The openSUSE project was launched in August 2005, and the site that hosts the project has had 13 million page views and over 750,000 verified installations of Linux as of last week, according to Novell. By Novell's math, SUSE Linux is installed on a computer of one sort or another about 7,000 times each day from the openSUSE project. While this momentum is important--some would say vital--to Novell's efforts to turn itself from a vendor of closed source network operating systems to open, community-developed Linux products, what has not yet happened is the roll out of a community development platform so outsiders can contribute to the SUSE distribution.

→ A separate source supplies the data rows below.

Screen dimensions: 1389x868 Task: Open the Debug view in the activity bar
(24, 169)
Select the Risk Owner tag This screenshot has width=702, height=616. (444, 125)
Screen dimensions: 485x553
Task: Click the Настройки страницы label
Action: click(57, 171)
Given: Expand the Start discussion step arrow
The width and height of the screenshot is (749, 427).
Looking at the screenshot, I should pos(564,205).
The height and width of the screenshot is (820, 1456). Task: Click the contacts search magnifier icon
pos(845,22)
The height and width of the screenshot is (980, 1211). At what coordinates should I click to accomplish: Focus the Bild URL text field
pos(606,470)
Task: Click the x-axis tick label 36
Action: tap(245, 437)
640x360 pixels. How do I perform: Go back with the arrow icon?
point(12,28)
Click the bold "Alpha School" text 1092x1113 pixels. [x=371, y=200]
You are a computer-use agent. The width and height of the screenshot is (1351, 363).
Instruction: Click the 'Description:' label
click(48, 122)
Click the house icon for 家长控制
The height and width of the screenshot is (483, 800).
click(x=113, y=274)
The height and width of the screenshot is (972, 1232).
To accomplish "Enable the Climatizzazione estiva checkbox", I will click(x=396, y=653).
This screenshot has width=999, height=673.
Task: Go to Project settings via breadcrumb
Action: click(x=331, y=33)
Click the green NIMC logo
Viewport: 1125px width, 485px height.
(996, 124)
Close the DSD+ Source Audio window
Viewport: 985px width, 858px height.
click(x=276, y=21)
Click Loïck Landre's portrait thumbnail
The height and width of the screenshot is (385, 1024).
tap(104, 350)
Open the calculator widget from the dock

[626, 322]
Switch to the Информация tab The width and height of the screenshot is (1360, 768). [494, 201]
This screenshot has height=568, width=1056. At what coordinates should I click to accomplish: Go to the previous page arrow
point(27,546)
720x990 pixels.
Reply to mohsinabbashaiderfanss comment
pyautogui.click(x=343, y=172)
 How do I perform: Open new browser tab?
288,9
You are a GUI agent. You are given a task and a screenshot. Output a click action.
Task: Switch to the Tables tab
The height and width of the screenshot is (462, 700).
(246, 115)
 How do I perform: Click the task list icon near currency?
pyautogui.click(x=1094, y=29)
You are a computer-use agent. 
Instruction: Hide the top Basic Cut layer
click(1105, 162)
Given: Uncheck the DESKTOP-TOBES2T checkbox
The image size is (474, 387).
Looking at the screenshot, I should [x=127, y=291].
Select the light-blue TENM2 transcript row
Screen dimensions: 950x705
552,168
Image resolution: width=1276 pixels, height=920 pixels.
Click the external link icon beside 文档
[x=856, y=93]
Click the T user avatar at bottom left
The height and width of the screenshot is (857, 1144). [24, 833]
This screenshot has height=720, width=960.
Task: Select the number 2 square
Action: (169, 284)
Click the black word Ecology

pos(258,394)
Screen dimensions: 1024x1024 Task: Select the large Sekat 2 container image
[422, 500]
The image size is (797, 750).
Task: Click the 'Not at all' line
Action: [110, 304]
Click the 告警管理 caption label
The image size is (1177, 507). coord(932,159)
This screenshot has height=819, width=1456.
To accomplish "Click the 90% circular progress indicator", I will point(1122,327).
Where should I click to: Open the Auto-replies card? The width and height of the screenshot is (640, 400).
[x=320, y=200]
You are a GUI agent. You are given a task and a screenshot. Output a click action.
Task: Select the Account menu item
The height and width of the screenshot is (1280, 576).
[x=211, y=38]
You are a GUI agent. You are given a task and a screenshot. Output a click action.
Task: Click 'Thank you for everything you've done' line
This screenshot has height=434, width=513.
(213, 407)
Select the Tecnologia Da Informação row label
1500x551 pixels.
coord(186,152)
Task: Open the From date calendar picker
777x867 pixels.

Novell has been promising this since last August, and last week, the company said that "in early 2006" it will begin to release a public development framework for SUSE Linux. Novell says that this framework will let open source contributors and third-party application software providers get their hands on Novell tools that will let them streamline their code and patch contributions to SUSE Linux. This framework will have code libraries and a public build server that any registered openSUSE project member can get into. Novell's goal is to make it easy for developers to work either on Linux itself or on the thousands of programs that are included in a SUSE distribution. The build server is called AutoBuild, an internally developed Novell content versioning system.
AutoBuild was used internally by Novell and was actually created by SUSE, not Novell; the service is not a full-blown content versioning system, but is rather a server that manages the process of culling updates to the thousands of open source projects that were encapsulated in the commercial SUSE Linux distribution. The package maintainers who work at Novell have been using AutoBuild to select code from the projects out there in the ether and deciding what goes into each SUSE Professional release; after a new feature and the code behind it makes it into SUSE Professional and is released commercially, it is tweaked, tested, and extended up to the SUSE Linux Enterprise Server edition and pushed down into the Novell Linux Desktop edition. The big change with openSUSE is that the package maintainers at Novell will be in contact with the openSUSE community, who will be submitting bug reports and fixes as well as suggestions for what should be included. AutoBuild is not aimed at being a repository of code, like SourceForge or CollabNet, but will rather point to these sources. The openSUSE project managers who are tweaking AutoBuild warn contributors that it will not support frequent edit-compile-test cycles and it will not host binaries--just source. Binary RPMs will come later.